Já no final do Plenário, alguns desses mobilizados avançaram com a proposta que tinha dois pontos: Propôr à C.T. que se demitisse e caso não o fizesse seria demitida pela Assembleia. É evidente que nenhum dos cinco se demitiu, e, explicaram, que se tratava de manobra do patronato, mas mesmo avisados, a maioria expulsou as cinco pessoas honestas da C.T.

O meu bom amigo, ainda se manteve nessa empresa até 1981, ano em que bateu com a porta, mas até lá, ainda assistiu a uma série de tropelias do patronato para com os trabalhadores mais humildes e como não podia deixar de ser, contra aqueles que foram sempre fiéis aos princípios dos acordos e que o patronato "rasgara" em pedaços, logo que começou a ter condições. Já em 1980, este mesmo patronato teve o descaramento de nas horas de trabalho chamar ao seu gabinete este nosso amigo e ao mesmo tempo que lhe lembrava ser um bom profissional, mas que já estaria a ganhar menos que os porteiros e só lhe dava duas alternativas:- a) Dentro das suas empresas não podia permitir que houvesse alguém a defender os trabalhadores e logo que o deixasse de fazer, teria um bom lugar como contra-partida; b) Caso não aceitasse a sua proposta, iria ter uma grande surpresa, sem chegar a concretizar a ameaça...

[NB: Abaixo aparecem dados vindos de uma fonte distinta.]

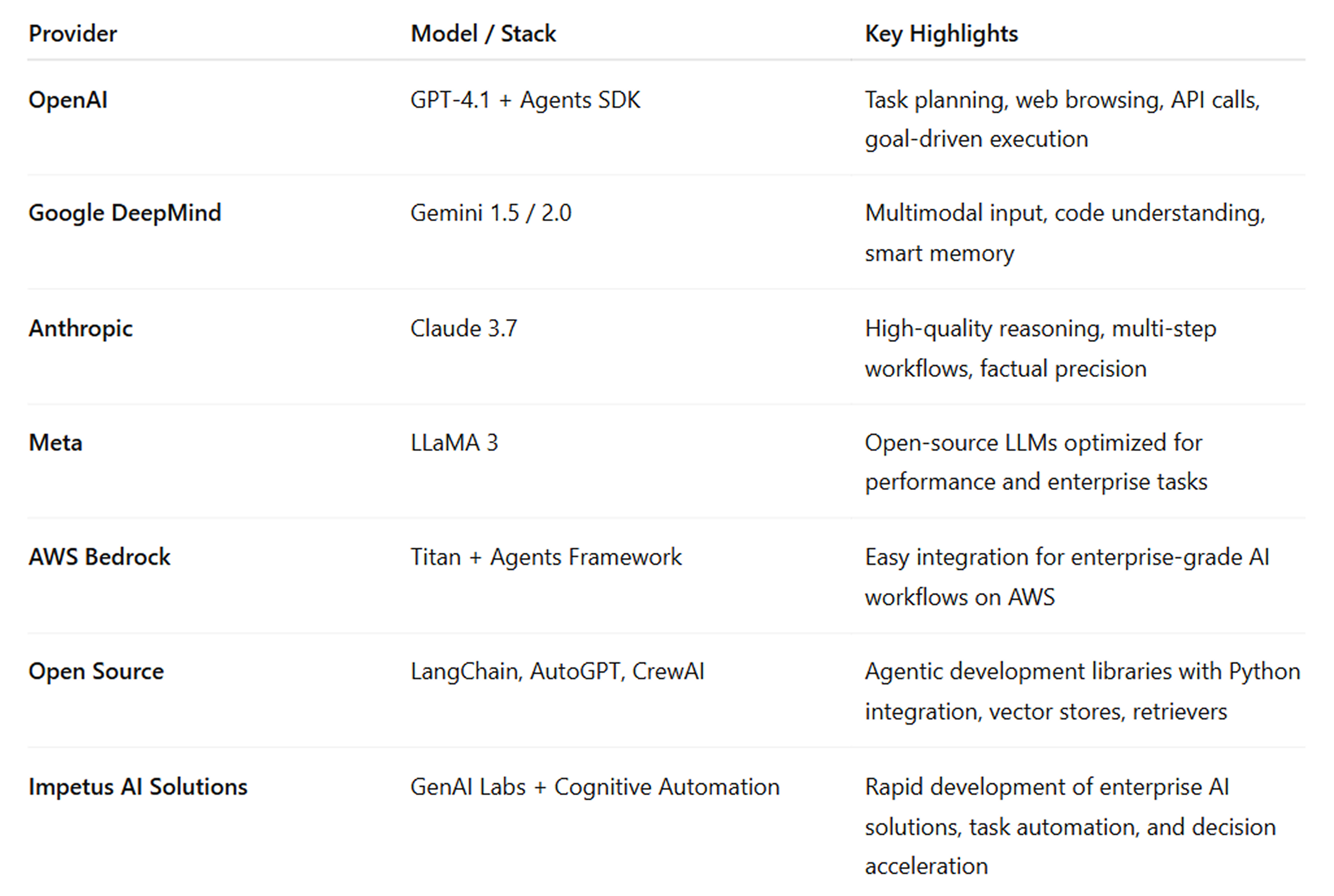Select the Titan + Agents Framework cell
This screenshot has width=1334, height=896.
(546, 557)
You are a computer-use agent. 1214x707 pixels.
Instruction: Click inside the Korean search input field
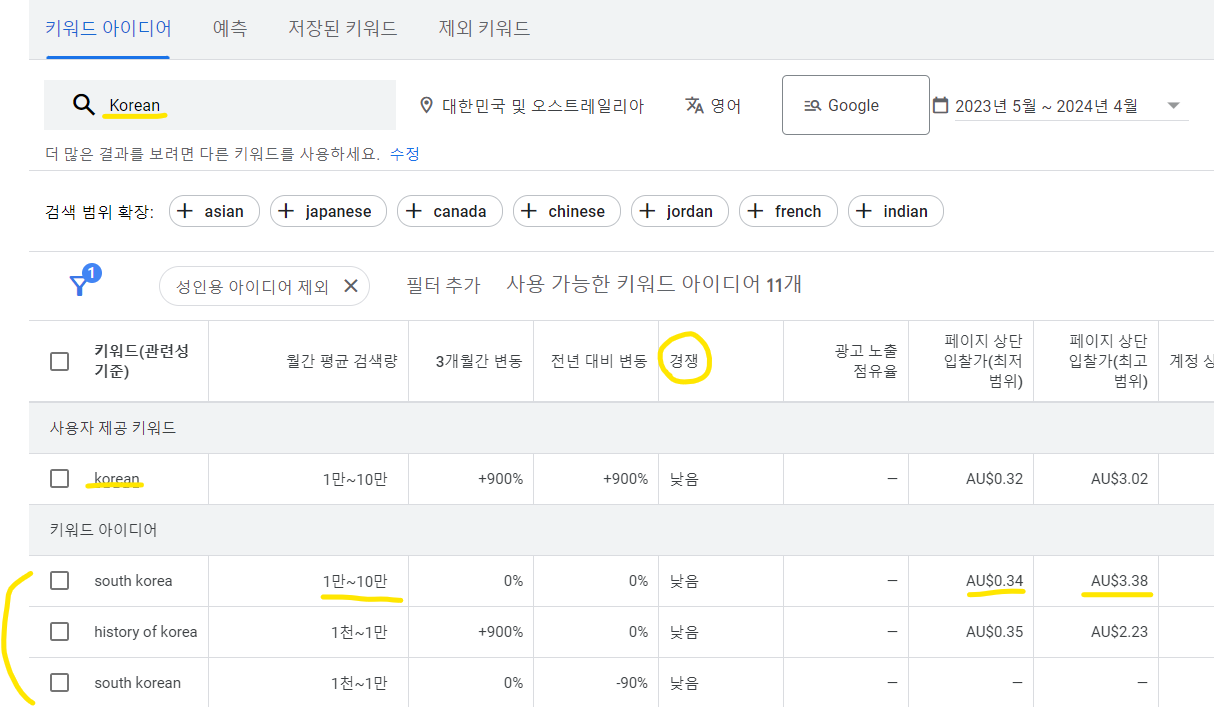click(200, 104)
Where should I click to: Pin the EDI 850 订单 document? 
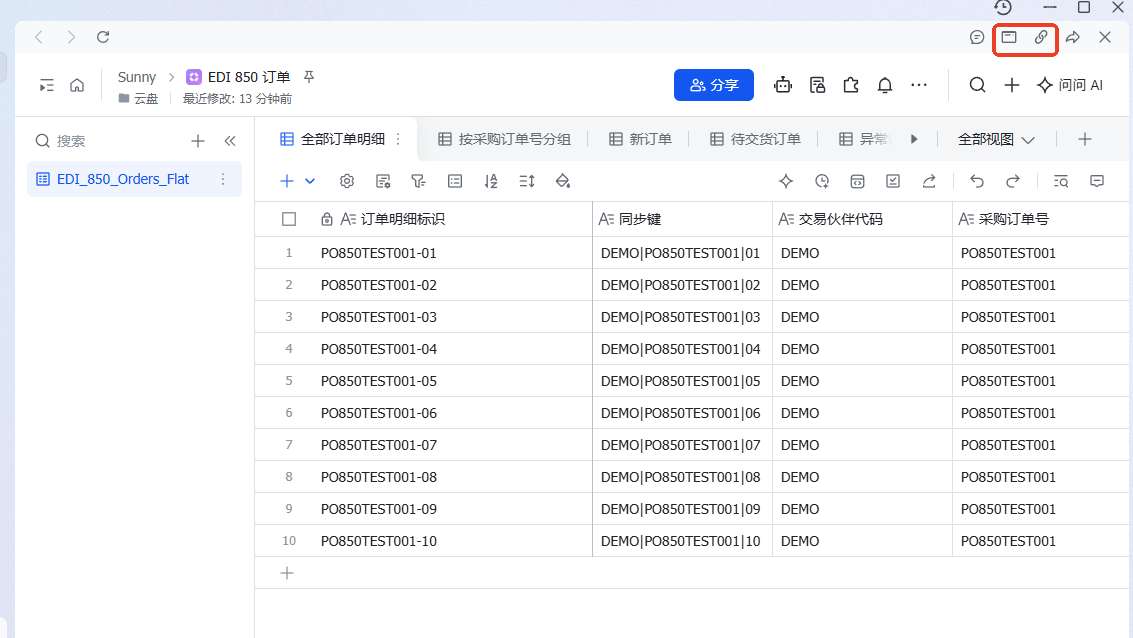309,77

Nunca mais houve contactos e passado algum tempo o meu amigo despedia-se do seu chefe directo, dos trabalhadores e da empresa e hoje, passados trinta anos, está seguro que honrou o compromisso que assumira ao assinar o Acordo em fins de 1974 e por isso sente-se tranquilo, só sente uma angústia por se ter apercebido na época, que o tempo dos humildes havia regressado, e, isso doeu, e, ainda hoje, sente alguma saudade, quando recorda que os donos dessa empresa, apelidavam de REVOLUCIONÁRIOS os poucos trabalhadores que nunca vergaram!...

Será que esta história verídica e que em traços gerais o meu bom amigo, já na reforma, me contou, explicará em parte os caminhos curtos e aparentemente aveludados, que cativam os portugueses até às mesas de voto e que não passarão de belas encenações com direito a cumprimentos e a sorrisos, não farão parte, em alguns casos, de um aliciamento que nos poderá conduzir para caminhos longos e pedregosos e com consequências difíceis de avaliar?!...

Não valeria a pena reflectir, pelo menos reflectir?!... Os factos estão aí...

1 comentário:

  1. O grande problema deste país continua a estar que aqueles que elegem os Governantes não são os que lêm os Jornais, mas sim os que limpam o cú a eles.
    Uma outra parte; são aqueles que esses mesmos lhe tratam de tudo e lhes enviam um xeque ao fim de mês sem que nada ou muito pouco o justifique.
    Depois ainda: Os Pais, Filhos, Netos e Bisnetos dos que nos desgovernam.
    Sobram meia dúzia de votos proporcionalmente para aqueles que apesar de saberem que defender causas e não casos se torna cada vez mais difícil.
    Não havendo compensação materialista, é um valor que não tem preço e, serão estes tantos que seguramente deixam sementes para que num futuro próximo o mundo seja melhor e mais justo.
    No testemunho do Amigo da C/Trabalhadores as razões são as mesmas.
    Na maioria dos casos basta que lhes acene com um isco.
    Isto deve-se à dignidade ou falta dela.
    Há valores que tem valor incalculável que nenhum valor monetária pode comprar.
    Parabéns por este excelente testemunho que muito contribuirá para um futuro mais prospero.
    A Juventude é uma Doênça que se cura em pouco tempo. Temos uma Juventude que saberá tirar ilações e vão saber no futuro, não poderão pactuar com situações como as actuais.
    Pede-se continuação e muita força.